[BEGIN DATA FOR THE TASK]
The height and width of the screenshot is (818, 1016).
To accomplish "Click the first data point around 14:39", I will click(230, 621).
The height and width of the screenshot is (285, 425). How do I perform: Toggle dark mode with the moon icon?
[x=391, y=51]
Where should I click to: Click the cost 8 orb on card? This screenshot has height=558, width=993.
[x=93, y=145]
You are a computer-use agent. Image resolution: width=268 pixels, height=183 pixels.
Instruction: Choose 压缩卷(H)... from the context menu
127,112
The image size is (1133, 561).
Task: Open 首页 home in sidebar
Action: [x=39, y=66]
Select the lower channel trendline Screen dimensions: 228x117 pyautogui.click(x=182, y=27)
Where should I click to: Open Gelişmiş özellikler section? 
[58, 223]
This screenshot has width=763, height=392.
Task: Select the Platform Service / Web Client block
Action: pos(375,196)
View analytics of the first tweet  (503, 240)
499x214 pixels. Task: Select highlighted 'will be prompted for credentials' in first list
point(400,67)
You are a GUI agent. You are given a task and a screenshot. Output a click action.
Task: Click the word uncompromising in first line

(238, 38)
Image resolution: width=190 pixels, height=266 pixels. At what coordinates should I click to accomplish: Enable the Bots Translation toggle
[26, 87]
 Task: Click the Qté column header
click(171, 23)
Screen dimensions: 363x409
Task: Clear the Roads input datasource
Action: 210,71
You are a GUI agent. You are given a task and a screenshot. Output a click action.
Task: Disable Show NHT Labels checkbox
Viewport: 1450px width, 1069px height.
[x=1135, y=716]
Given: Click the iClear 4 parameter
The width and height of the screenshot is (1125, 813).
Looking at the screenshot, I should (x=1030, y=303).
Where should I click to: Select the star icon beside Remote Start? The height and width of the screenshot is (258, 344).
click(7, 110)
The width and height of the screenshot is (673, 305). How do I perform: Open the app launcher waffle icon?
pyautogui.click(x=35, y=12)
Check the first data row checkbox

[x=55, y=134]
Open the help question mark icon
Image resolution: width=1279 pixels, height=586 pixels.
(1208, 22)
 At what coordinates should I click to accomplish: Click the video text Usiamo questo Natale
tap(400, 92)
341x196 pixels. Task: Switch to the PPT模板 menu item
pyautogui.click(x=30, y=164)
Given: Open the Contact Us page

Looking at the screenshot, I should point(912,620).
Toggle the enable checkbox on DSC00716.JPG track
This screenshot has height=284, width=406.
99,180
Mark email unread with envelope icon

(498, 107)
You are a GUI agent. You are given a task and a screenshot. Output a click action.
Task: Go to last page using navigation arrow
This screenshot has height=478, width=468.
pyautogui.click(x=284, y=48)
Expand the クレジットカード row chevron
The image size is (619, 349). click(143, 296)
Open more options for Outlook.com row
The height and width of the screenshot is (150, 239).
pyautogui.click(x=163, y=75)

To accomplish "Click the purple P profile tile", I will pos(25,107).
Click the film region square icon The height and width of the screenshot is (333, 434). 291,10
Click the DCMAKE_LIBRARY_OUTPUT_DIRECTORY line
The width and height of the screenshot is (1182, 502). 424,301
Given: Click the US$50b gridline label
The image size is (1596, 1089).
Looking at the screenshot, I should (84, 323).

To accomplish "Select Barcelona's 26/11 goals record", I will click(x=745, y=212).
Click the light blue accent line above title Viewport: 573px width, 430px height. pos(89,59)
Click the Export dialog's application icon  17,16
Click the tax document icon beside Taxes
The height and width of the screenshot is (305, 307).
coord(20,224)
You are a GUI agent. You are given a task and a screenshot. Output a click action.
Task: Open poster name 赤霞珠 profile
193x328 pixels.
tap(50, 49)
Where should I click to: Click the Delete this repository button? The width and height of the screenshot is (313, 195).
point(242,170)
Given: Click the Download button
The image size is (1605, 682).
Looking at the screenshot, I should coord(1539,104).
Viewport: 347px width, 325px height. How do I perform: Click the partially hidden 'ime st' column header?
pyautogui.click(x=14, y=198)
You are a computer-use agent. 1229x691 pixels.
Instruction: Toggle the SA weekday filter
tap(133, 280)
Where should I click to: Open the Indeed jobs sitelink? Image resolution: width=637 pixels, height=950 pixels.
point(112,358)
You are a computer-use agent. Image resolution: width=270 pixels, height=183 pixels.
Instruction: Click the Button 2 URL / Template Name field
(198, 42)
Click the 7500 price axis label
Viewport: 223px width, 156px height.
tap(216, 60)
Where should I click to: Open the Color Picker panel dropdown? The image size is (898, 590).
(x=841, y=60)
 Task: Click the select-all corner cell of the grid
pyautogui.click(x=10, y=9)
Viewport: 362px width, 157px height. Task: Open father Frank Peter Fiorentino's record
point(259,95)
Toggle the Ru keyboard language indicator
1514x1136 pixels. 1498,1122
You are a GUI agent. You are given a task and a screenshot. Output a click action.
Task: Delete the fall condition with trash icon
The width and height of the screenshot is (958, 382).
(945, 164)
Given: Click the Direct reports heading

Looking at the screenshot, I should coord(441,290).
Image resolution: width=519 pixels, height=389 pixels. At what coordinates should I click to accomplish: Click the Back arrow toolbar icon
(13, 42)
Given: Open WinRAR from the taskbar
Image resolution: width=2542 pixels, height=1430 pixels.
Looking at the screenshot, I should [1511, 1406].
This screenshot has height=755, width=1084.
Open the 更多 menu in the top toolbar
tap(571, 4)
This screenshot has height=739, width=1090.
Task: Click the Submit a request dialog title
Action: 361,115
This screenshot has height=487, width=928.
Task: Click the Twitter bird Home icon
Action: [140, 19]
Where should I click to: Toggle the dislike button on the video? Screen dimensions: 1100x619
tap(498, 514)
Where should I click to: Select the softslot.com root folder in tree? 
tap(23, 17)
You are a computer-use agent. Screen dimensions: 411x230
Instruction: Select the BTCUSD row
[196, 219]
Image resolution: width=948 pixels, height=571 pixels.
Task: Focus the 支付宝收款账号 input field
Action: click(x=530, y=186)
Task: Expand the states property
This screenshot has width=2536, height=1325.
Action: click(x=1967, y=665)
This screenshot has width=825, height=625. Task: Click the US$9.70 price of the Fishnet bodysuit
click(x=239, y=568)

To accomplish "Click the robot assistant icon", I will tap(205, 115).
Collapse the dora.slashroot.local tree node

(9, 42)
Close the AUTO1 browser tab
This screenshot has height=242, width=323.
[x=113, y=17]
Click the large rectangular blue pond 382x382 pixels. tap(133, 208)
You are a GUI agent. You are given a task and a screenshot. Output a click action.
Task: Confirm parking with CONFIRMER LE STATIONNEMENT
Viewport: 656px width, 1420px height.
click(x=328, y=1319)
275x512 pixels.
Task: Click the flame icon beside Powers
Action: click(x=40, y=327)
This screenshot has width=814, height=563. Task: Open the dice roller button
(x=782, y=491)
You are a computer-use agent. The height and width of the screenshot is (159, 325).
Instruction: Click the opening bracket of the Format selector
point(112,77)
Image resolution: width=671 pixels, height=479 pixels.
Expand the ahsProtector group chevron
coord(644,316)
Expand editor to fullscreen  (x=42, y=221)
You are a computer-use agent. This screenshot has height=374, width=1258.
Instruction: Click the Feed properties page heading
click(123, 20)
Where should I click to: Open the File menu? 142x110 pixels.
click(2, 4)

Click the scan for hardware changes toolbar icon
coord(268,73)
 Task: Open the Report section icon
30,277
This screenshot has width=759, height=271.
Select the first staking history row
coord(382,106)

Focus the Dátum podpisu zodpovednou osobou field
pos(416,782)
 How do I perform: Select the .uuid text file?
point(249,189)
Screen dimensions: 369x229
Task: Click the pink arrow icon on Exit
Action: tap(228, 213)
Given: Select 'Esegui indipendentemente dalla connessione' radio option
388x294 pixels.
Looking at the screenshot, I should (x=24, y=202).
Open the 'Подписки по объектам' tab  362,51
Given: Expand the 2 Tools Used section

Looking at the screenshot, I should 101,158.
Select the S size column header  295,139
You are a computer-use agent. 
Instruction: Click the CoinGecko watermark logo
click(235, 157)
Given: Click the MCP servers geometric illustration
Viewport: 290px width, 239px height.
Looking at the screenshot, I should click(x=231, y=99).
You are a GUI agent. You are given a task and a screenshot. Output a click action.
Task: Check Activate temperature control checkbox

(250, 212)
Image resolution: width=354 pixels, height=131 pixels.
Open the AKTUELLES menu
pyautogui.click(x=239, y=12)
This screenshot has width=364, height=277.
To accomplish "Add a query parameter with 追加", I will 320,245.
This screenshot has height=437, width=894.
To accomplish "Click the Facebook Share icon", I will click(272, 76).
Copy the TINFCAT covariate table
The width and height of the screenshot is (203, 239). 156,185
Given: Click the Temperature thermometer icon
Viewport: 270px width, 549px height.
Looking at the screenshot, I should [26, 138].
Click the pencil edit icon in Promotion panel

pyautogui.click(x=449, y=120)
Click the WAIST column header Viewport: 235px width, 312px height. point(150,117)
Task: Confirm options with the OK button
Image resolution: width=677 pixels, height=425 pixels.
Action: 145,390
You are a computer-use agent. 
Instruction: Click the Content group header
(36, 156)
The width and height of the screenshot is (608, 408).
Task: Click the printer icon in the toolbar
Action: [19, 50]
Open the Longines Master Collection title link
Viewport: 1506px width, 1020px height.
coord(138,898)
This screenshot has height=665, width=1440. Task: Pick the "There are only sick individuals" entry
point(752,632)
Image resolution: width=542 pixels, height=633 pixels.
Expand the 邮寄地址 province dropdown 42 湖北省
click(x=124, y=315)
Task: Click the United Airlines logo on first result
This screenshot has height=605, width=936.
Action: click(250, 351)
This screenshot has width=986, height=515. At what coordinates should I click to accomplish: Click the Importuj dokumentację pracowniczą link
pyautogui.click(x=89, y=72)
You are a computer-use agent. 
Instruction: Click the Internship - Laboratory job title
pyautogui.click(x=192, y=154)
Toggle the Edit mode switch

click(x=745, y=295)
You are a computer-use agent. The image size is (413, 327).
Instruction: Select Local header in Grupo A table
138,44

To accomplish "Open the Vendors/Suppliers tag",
[END DATA FOR THE TASK]
**GOAL OF THE EXERCISE**
Swap "Download" for "Save" and reproduce the data from the line with "Click the DCMAKE_LIBRARY_OUTPUT_DIRECTORY" to the line with "tap(133, 280)", leaving all else unchanged.

**FINAL RESULT**
Click the DCMAKE_LIBRARY_OUTPUT_DIRECTORY line
The width and height of the screenshot is (1182, 502). 424,301
Given: Click the US$50b gridline label
The image size is (1596, 1089).
Looking at the screenshot, I should (84, 323).

To accomplish "Select Barcelona's 26/11 goals record", I will click(x=745, y=212).
Click the light blue accent line above title Viewport: 573px width, 430px height. pos(89,59)
Click the Export dialog's application icon  17,16
Click the tax document icon beside Taxes
The height and width of the screenshot is (305, 307).
coord(20,224)
You are a GUI agent. You are given a task and a screenshot. Output a click action.
Task: Open poster name 赤霞珠 profile
193x328 pixels.
tap(50, 49)
Where should I click to: Click the Delete this repository button? The width and height of the screenshot is (313, 195).
point(242,170)
Given: Click the Save button
The image size is (1605, 682).
Looking at the screenshot, I should coord(1539,104).
Viewport: 347px width, 325px height. How do I perform: Click the partially hidden 'ime st' column header?
pyautogui.click(x=14, y=198)
You are a computer-use agent. 1229x691 pixels.
Instruction: Toggle the SA weekday filter
tap(133, 280)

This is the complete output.